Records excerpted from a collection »

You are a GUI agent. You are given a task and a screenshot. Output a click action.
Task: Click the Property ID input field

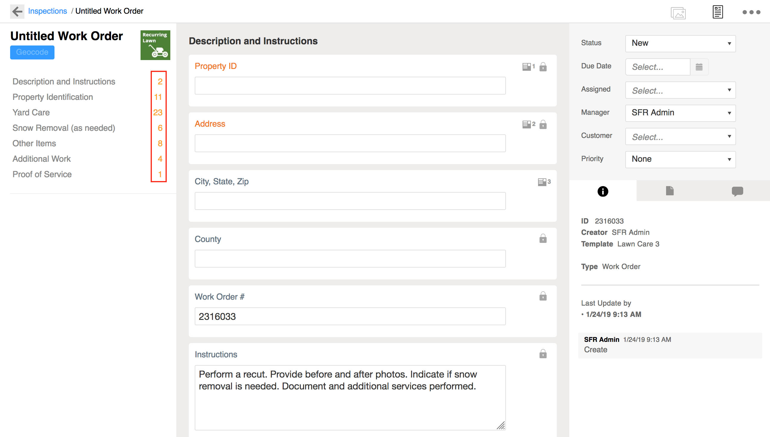(x=350, y=86)

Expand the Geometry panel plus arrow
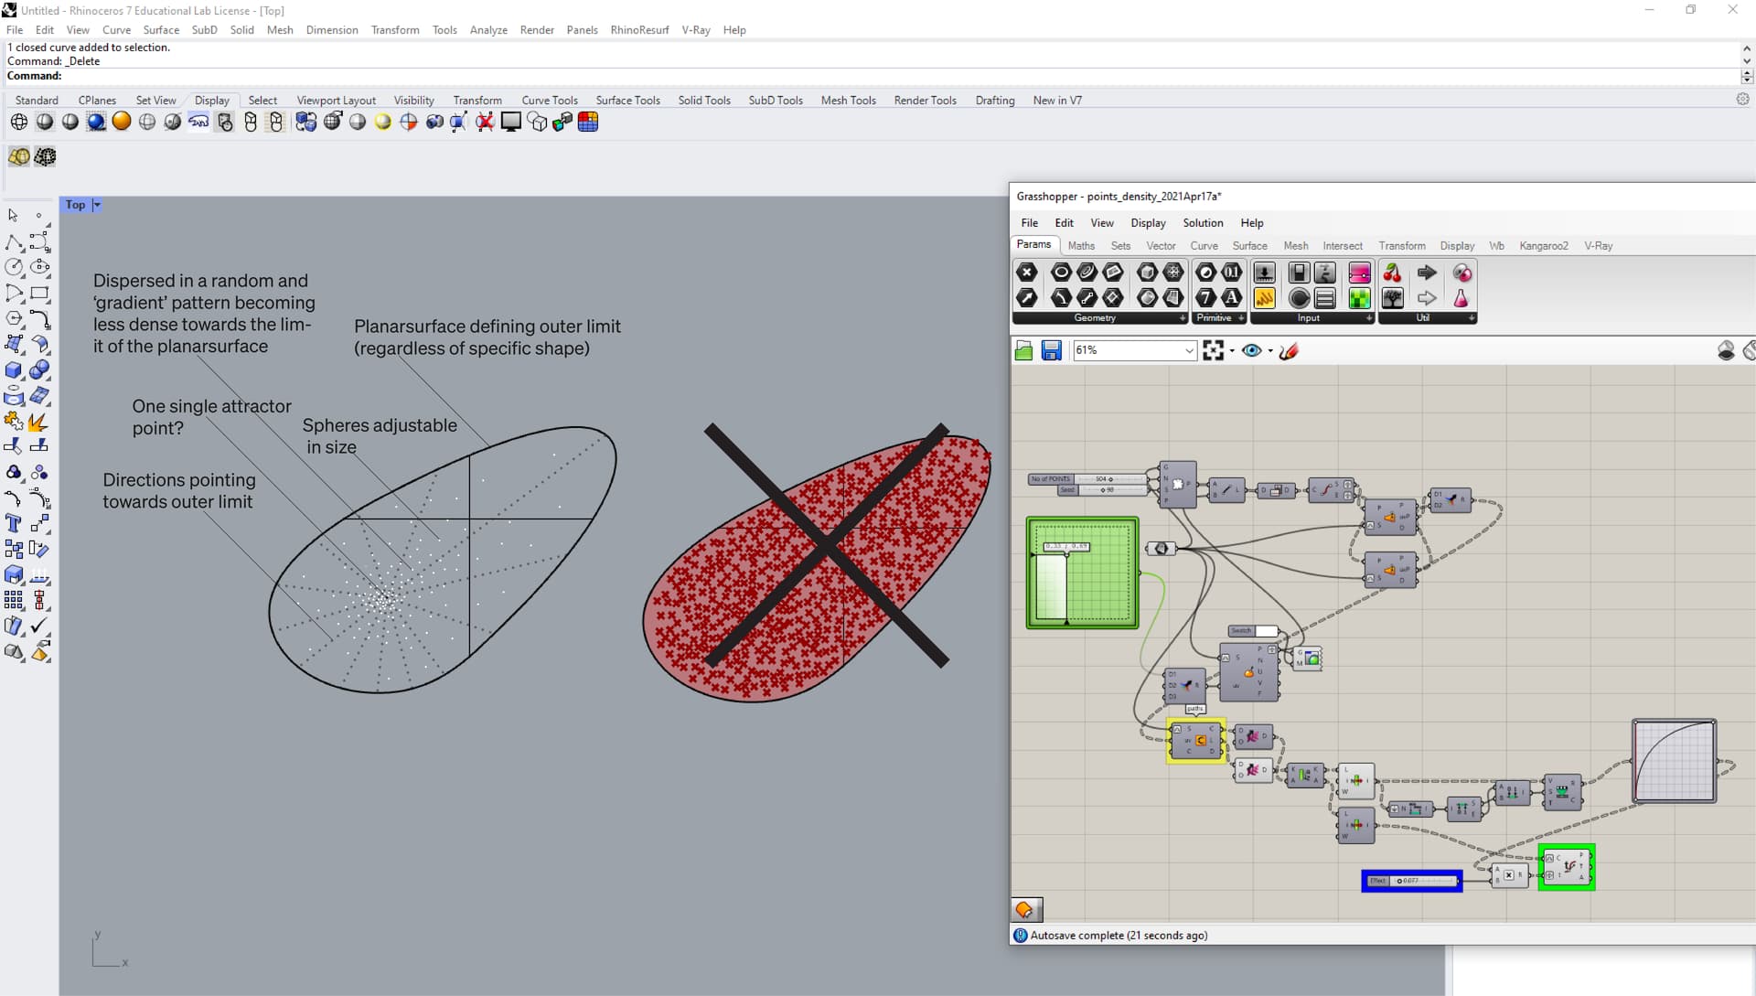tap(1182, 318)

WHAT YOU NEED TO DO » Set down each entry above exactly as it appears. Omit the pictures.

RESULT BELOW »
You are a GUI agent. You are given a task and a screenshot. Output a click action.
Task: Click the Property ID input field

(x=350, y=86)

Expand the Geometry panel plus arrow
tap(1182, 318)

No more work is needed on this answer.